Poultry science 2007 v.86 no.6 pp. 1253-1259
domestic animals, animal care, animal welfare, guidelines, animal well-being, ethics, animal husbandry, animal health, animal housing, agricultural law
Two notions broadly accepted in developed western societies have made animal care guidelines inevitable. These are that domestic animals are sentient and that humans are responsible to ensure the proper care of domestic animals. Despite these common views, people have differing moral understandings of the human-animal relationship, and there are sharp divisions over how these views should be applied to domestic animal care. Animal care guidelines have been developed by different nations at several organizational levels to represent a compromise that is acceptable to most people. These organizational levels include individual poultry companies, national poultry associations, individual customers of the poultry industry, national associations of customer companies, national governments, and international organizations. Animal care guideline development has typically included input from producers and scientists and, depending on the sponsoring organization, animal advocates and government representatives as well.
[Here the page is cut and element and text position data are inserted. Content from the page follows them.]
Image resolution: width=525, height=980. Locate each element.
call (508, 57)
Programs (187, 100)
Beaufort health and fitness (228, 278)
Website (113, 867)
Animal advocacy groups have also sought to influence domestic animal care by campaigning against animal production practices or by offering their preferred guidelines for producers to adopt in the hope that the endorsement of the welfare group would add value to the product. Originally, animal care guidelines were only recommended, with little or no requirement for compliance. In recent years, the need for retail companies to assure certain welfare standards has led to animal welfare auditing of production facilities. Animal care guidelines primarily have sought to establish standards for handling and husbandry in existing production systems. Future guidelines may put increasing emphasis on adoption of alternative management practices or housing systems. International animal care guidelines are being developed on 2 levels (i.e., among national governments to create a common standard for trade in animal products and within international retail companies to create company-wide animal care standards). These initiatives should tend to unify farm animal care standards worldwide but perhaps at a level some nations might consider lower than preferable.